● Exercise aim
Please copy out the lines of the records from the one containing "You are a GUI" through the one containing "pos(75,155)", both included, leaving out the pictures.

Records from a dataset
## Begin

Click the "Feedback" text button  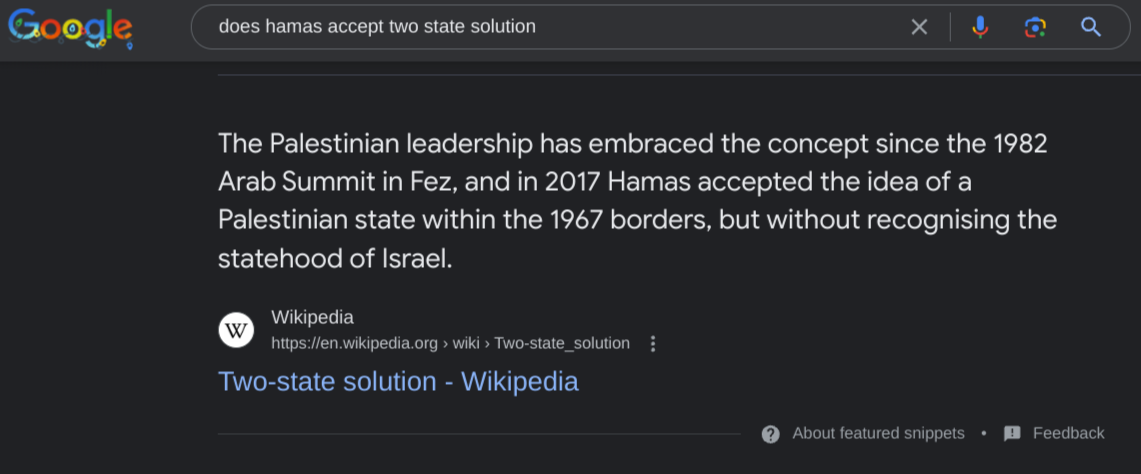pos(1068,434)
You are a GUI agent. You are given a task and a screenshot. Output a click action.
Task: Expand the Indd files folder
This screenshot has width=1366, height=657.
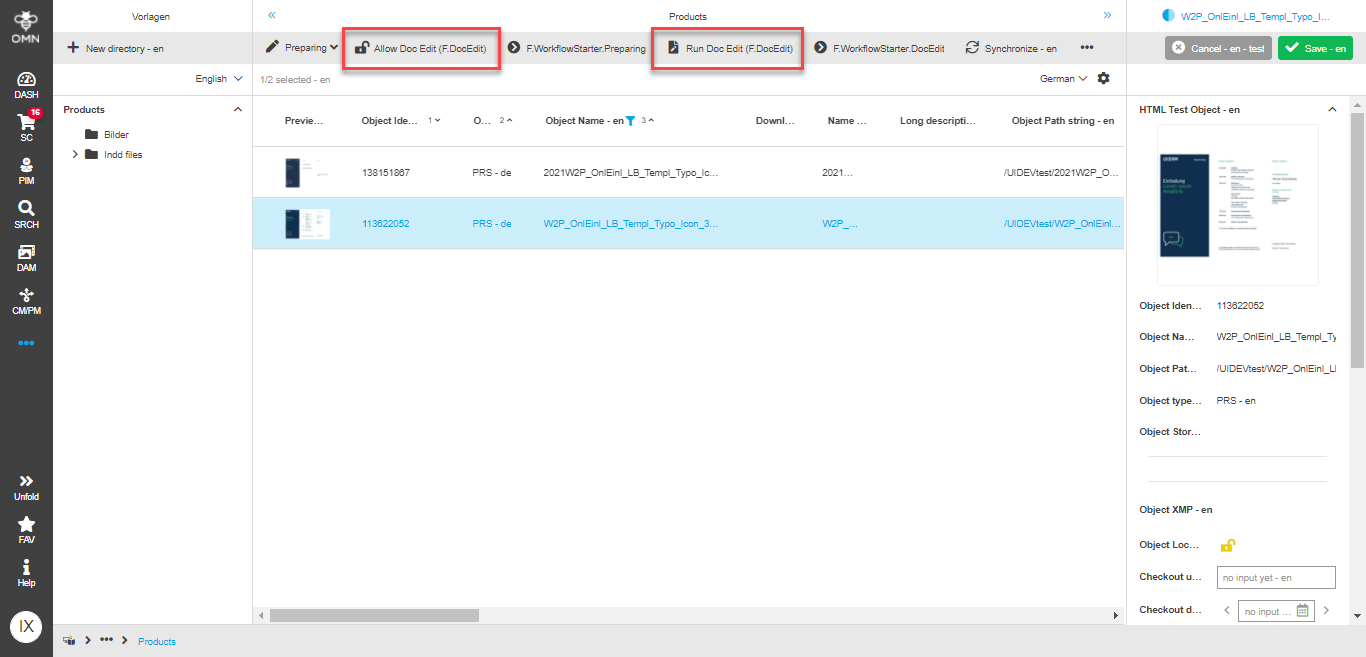pos(75,155)
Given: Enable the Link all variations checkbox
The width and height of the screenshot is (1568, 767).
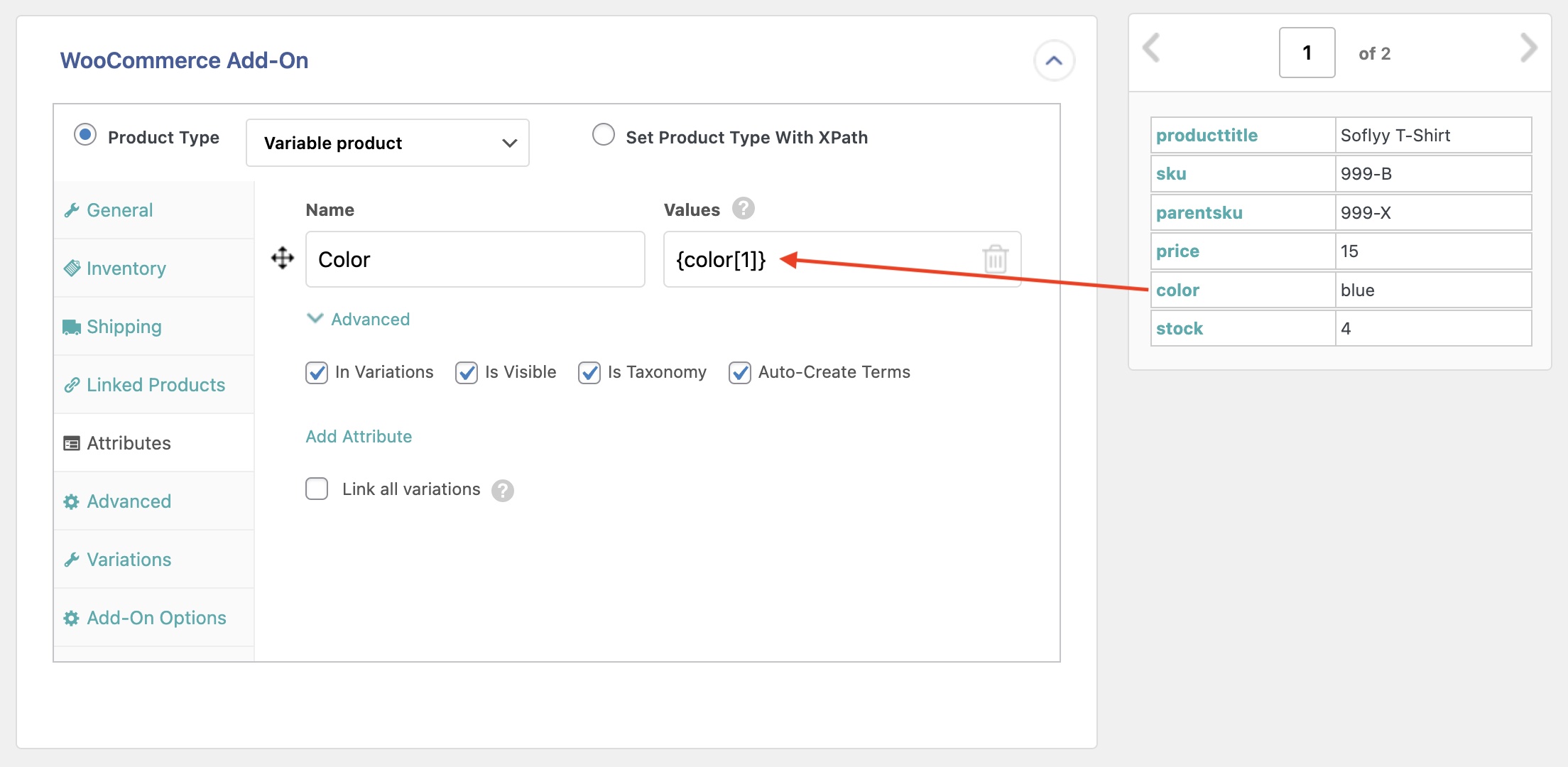Looking at the screenshot, I should (317, 489).
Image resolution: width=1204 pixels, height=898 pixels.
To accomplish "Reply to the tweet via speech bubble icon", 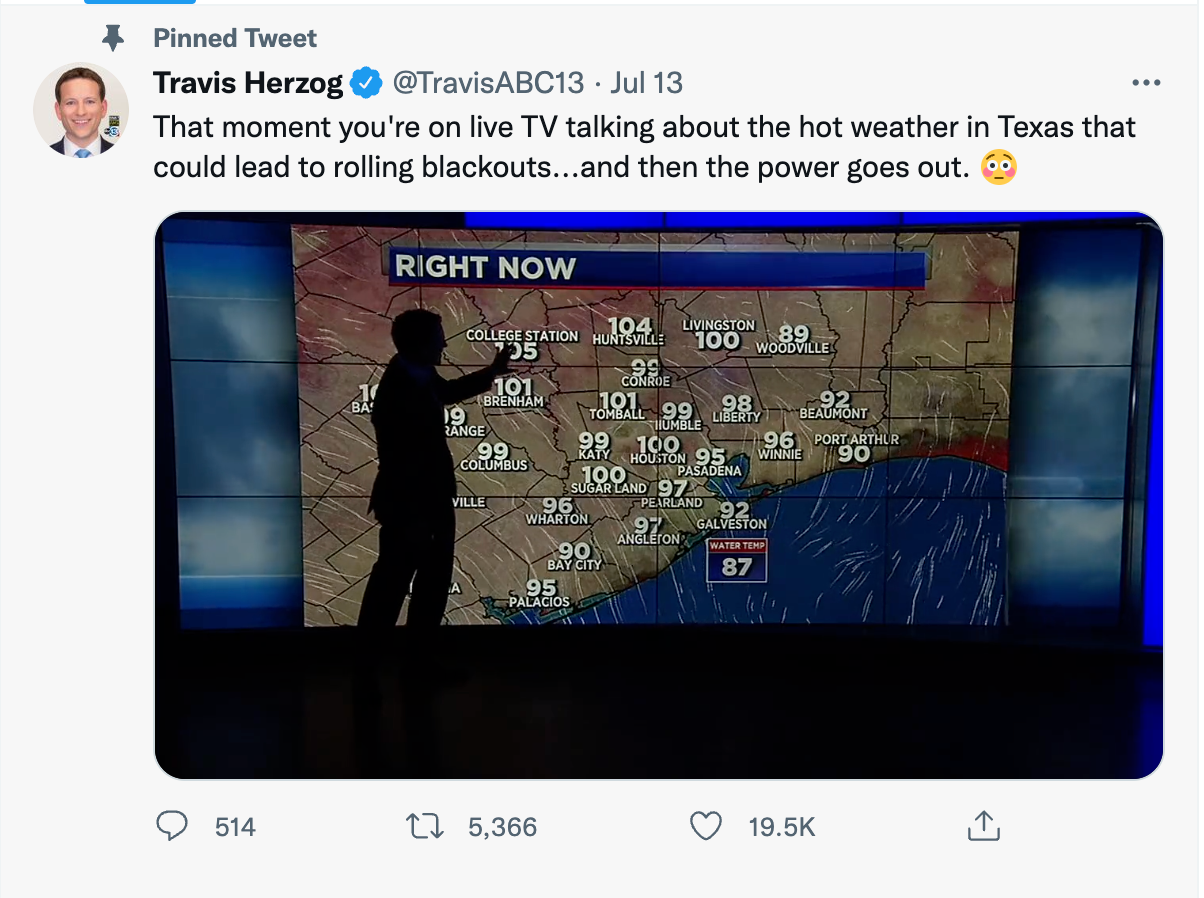I will point(173,826).
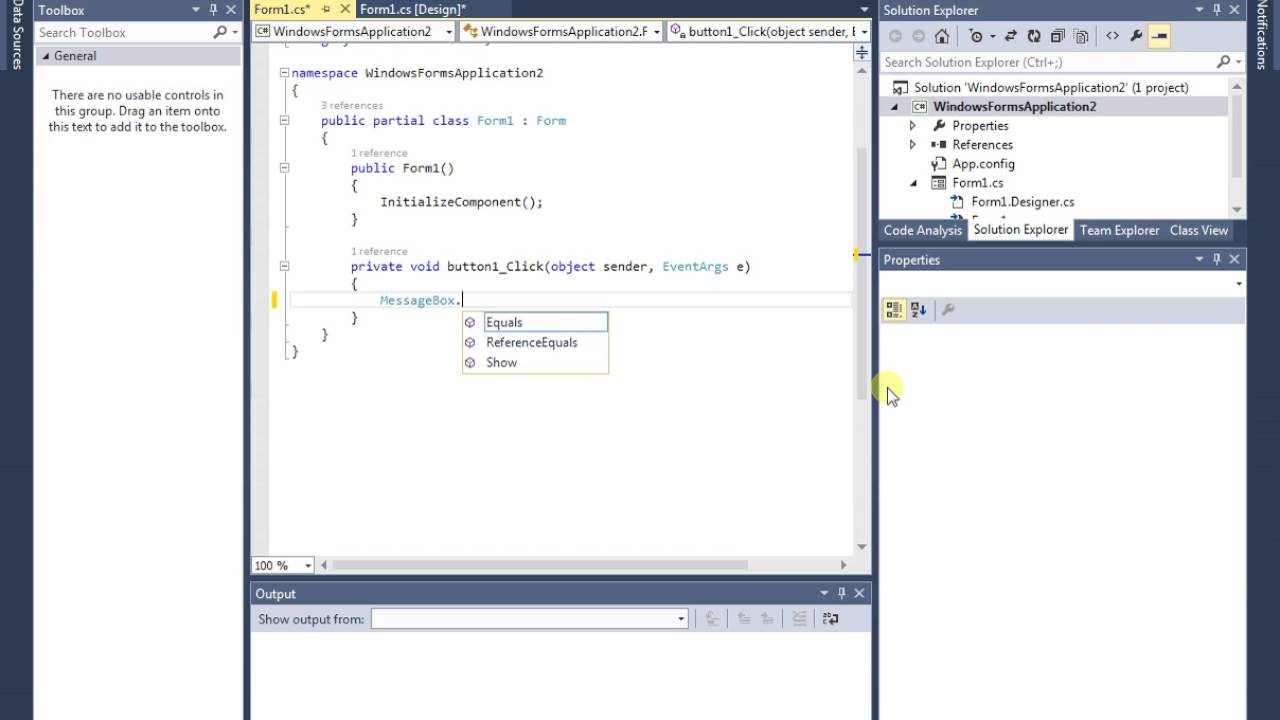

## End

● Full output
You are a GUI agent. You are given a task and a screenshot. Output a click action.
Task: Expand the Indd files folder
This screenshot has width=1366, height=657.
pos(75,155)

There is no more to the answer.